Seiscentos e setenta quilos de cocaína. Essa foi a quantidade de droga encontrada na primeira apreensão de entorpecente de 2021 realizada pela Alfândega da Receita Federal do Brasil no Porto de Santos/SP, em 4/1. Escondida em carga de goiabada, a droga seria exportada para o Porto de Antuérpia, na Bélgica.

O resultado dessa ação é mais um fruto do trabalho desenvolvido com afinco pelos Auditores no cais da Baixada Santista, que no ano passado resultou em mais de 20,5 toneladas de cocaína apreendidas.

Até 22/12, a Receita Federal havia feito 49 apreensões apenas de cocaína, de acordo com dados divulgados pelo órgão. Na maior parte dos casos, a droga estava localizada em contêineres com destino à Europa, escondida em cargas de produtos diversos, como sucata, óleo, limão, entre outros.

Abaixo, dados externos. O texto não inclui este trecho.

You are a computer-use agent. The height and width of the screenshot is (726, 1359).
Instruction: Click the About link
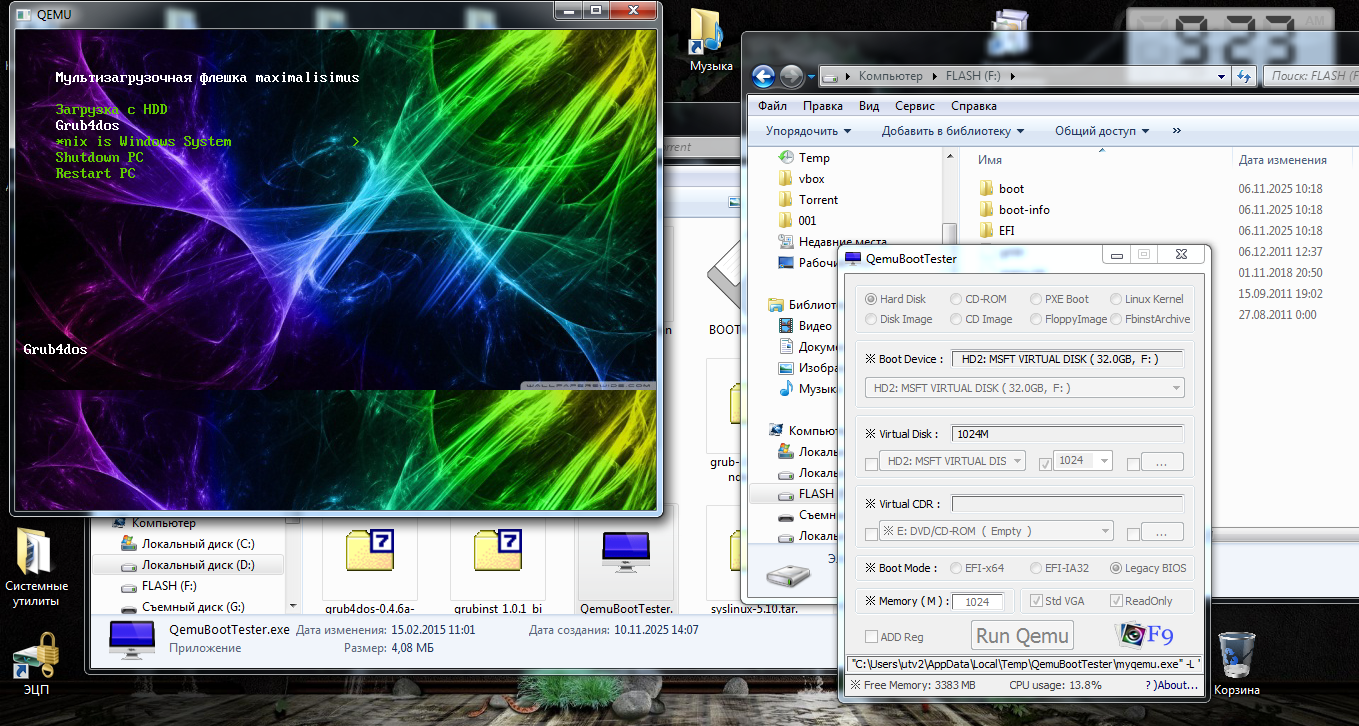[1175, 685]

O Auditor Fiscal Fábio Abdo Izzo, chefe da Equipe de Operações de Vigilância e Repressão na Importação (Eqrimp/Direp) da Alfândega da Receita Federal do Brasil no Porto de Santos, gentilmente concedeu breve entrevista à Unafisco Nacional, em que falou sobre quais fatores devem-se o êxito em ações de fiscalização, acerca dos desafios dos Auditores no combate ao tráfico de entorpecentes e da importância da atuação conjunta da Receita e outros órgãos, em prol do País.

Abaixo, confira a entrevista na íntegra.

Unafisco Nacional. Em linhas gerais, no que consiste as ações de rotina realizadas pela Receita Federal nos portos? Há algum diferencial no trabalho feito pelos Auditores no Porto de Santos/SP, em razão de ser o maior porto da América Latina?

Fábio Abdo Izzo. As ações consistem em verificar a regularidade das cargas importadas ou exportadas por meio de análise documental e de imagens, trazendo segurança para todos os intervenientes que compõem a cadeia logística. Com relação à equipe de trabalho, por trabalharmos no maior porto da América Latina, acredito que o sucesso das operações está aliado à experiência e à capacidade, mas principalmente ao grande comprometimento desta equipe com a missão que é proposta pela sociedade no combate ao tráfico de entorpecentes, ao contrabando e ao descaminho.

UN. A qual fator o senhor atribui o êxito em operações como essa, ocorrida no início deste mês de janeiro [localização de 670 kg de cocaína], que resultam em expressivas apreensões de drogas? Essa foi a primeira apreensão de entorpecente em 2021, no Porto de Santos/SP?

Fábio Izzo. Atribuo à enorme dedicação e ao enorme comprometimento das pessoas envolvidas nessas ações, tanto na exportação como na importação. Sim, essa apreensão de 670 Kg de cocaína oculta em goiabada foi a primeira desse ano.

UN. Quais são os principais desafios dos Auditores que atuam nos portos e como enfrentá-los, no que diz respeito ao combate ao tráfico de drogas e repreensão ao contrabando e ao descaminho?

Fábio Izzo. Acredito que o grande desafio é a constante adaptação que devemos possuir ao “modus operandi” dos infratores. Considerando que a cada ação bem-sucedida de nossa equipe, o outro lado irá se aprimorar.

UN. Qual a importância da atuação conjunta da Receita com demais órgãos que também atuam nos portos, como a Polícia Federal?

Fábio Izzo. Todos os órgãos estatais com a missão de proteção possuem um só objetivo que é o bem-estar da sociedade, sendo assim, com a união dos esforços em um mesmo sentido somente irá fortalecer o Estado.

UN. A movimentação de cargas no Porto de Santos/SP aumentou nesse momento de pandemia. Houve alguma mudança em relação aos procedimentos de fiscalização da Receita?

Fábio Izzo. Especificamente na Alfândega do Porto de Santos, tivemos a percepção de que muitos fraudadores poderiam aproveitar o momento para tentar burlar a fiscalização. Então, atuamos de forma firme, porém sempre buscando a fluidez do comércio exterior que é tão importante para a maior eficiência da nossa economia.